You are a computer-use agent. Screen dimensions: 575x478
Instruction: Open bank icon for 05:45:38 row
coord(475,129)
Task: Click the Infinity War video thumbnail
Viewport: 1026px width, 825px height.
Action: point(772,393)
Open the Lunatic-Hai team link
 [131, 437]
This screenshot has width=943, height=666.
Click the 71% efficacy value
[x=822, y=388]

---

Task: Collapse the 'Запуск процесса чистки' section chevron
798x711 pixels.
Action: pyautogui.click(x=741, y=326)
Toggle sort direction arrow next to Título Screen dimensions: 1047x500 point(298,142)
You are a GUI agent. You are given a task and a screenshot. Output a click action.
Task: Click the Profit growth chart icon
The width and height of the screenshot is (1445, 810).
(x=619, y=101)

...

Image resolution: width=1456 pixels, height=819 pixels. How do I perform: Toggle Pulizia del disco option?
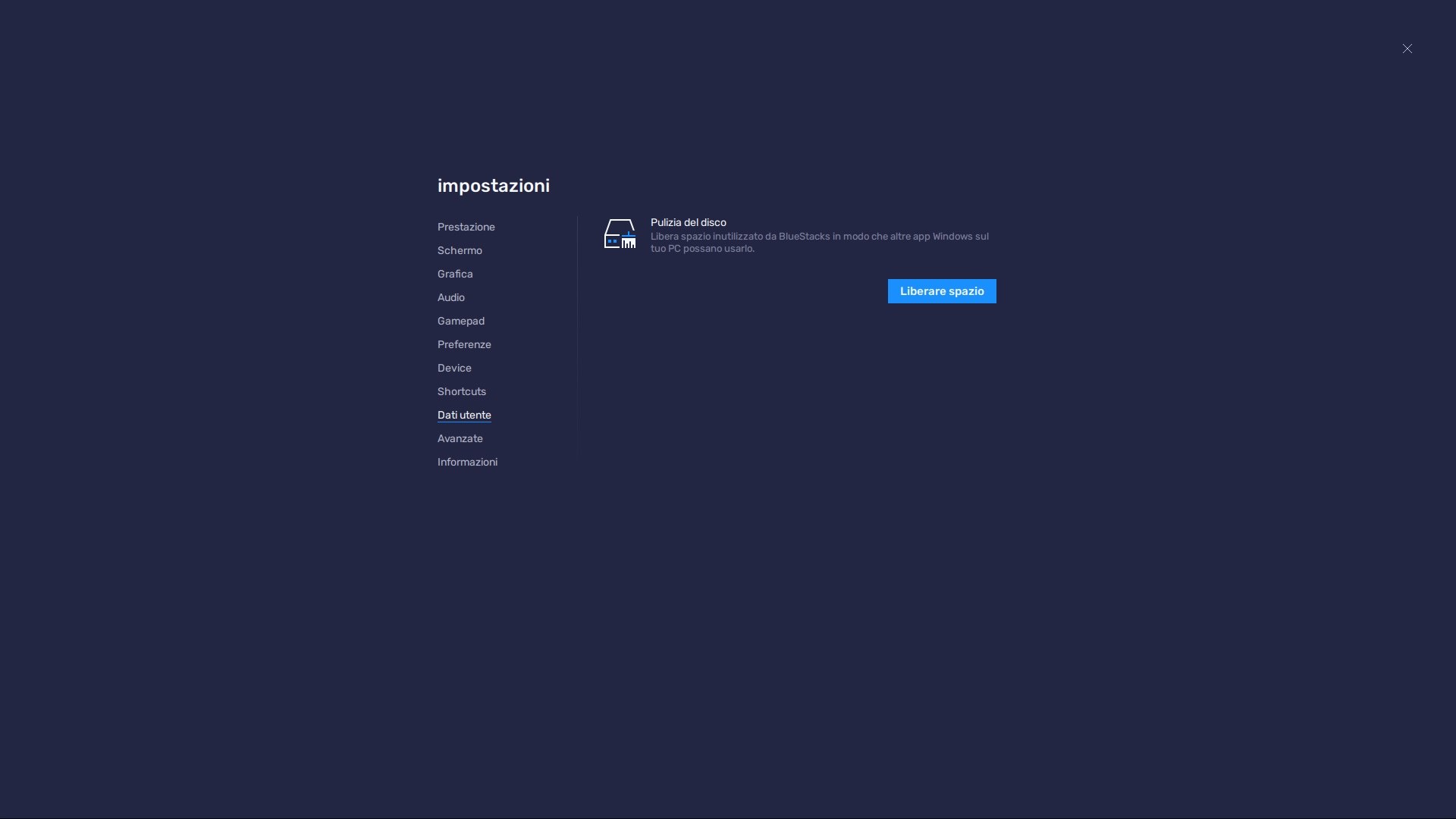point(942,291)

» **Aim of the task**: Each line in the material above that mentions the word "dimensions" must be copied.

» **Exercise solution**:
You are a computer-use agent. Screen dimensions: 575x478
Toggle sort direction arrow next to Título Screen dimensions: 1047x500 point(298,142)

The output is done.